Grammatical inference is a form of machine learning focusing on induction of formal grammars. Such induction is particularly useful for learning abstractions of software systems, either actively through queries, or passively through observation of behavior. In this talk, I will give three examples of how grammatical inference can be applied in security and software analysis.
First, I will discuss inference of protocol state machines in the realistic high-latency network setting, and applications of such inference to the analysis of botnet Command and Control (C&C) protocols. The proposed technique enables an order of magnitude reduction in the number of queries and time needed to learn a proprietary botnet C&C protocol compared to classic algorithms. I will also show that the computed protocol state machines enable formal analysis for botnet defense.

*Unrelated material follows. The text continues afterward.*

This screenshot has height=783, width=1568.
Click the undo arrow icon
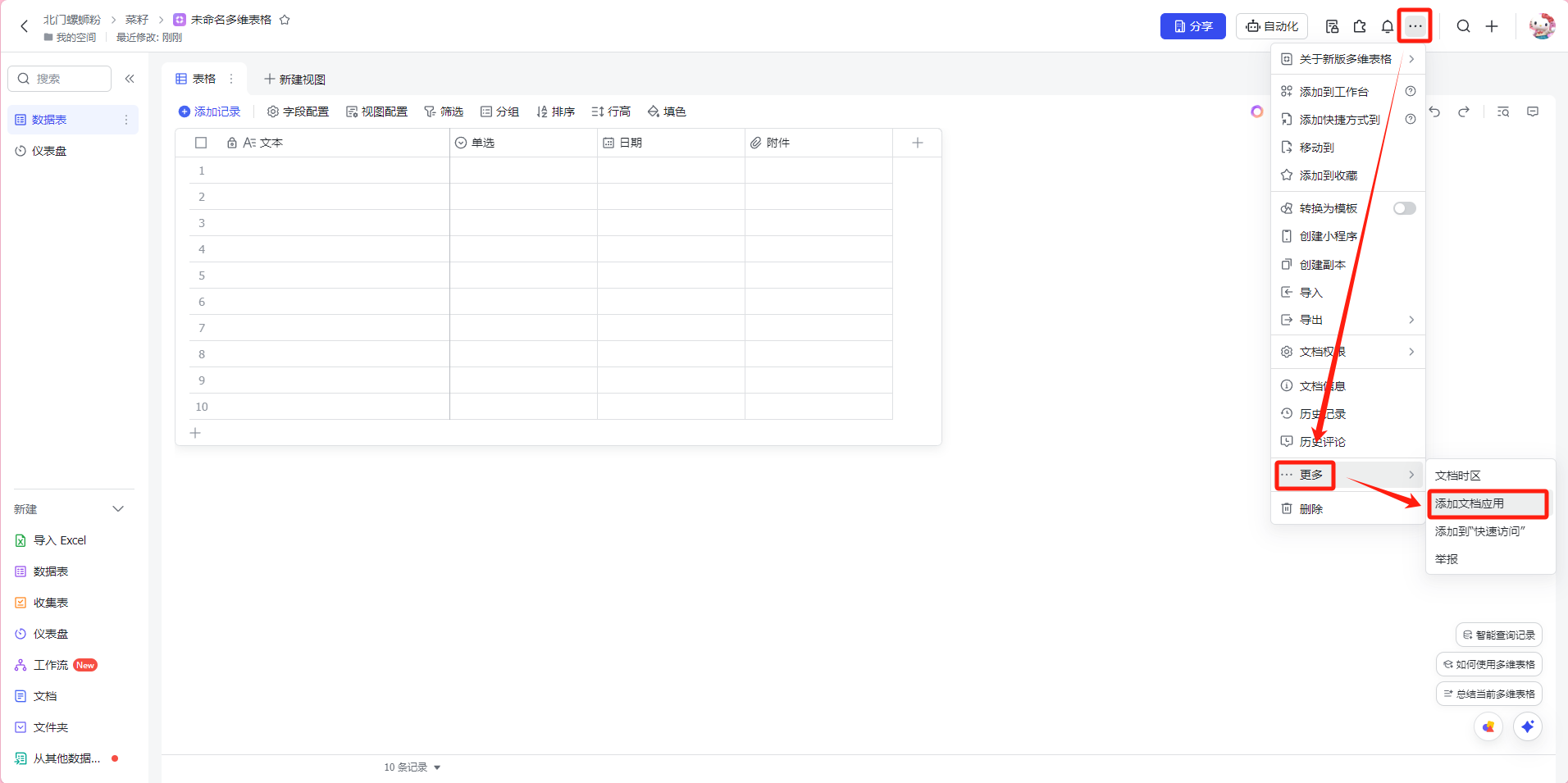[x=1434, y=112]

Second, I will show how the inference of protocol state machines can be combined with Directed Automated Random Testing (DART). The combination, called Model-inference-Assisted Concolic Execution (MACE) learns a state machine that abstracts the implemented protocol state machine. Using the inferred state machine, MACE guides further search and keeps refining the abstraction. Experiments show that MACE finds 7x more vulnerabilities than the baseline approach, achieves up to 58% higher instruction coverage, and gets significantly deeper into the search space.
Third, I will discuss a novel approach to automated malware detection and classification based on tree automata inference. After a brief introduction to malware analysis, I’m going to present a technique for inference of k-testable tree automata from kernel system call dependency graphs and show how such automata can be used for detection and classification of malware.
Finally, I will discuss possible directions for the future research.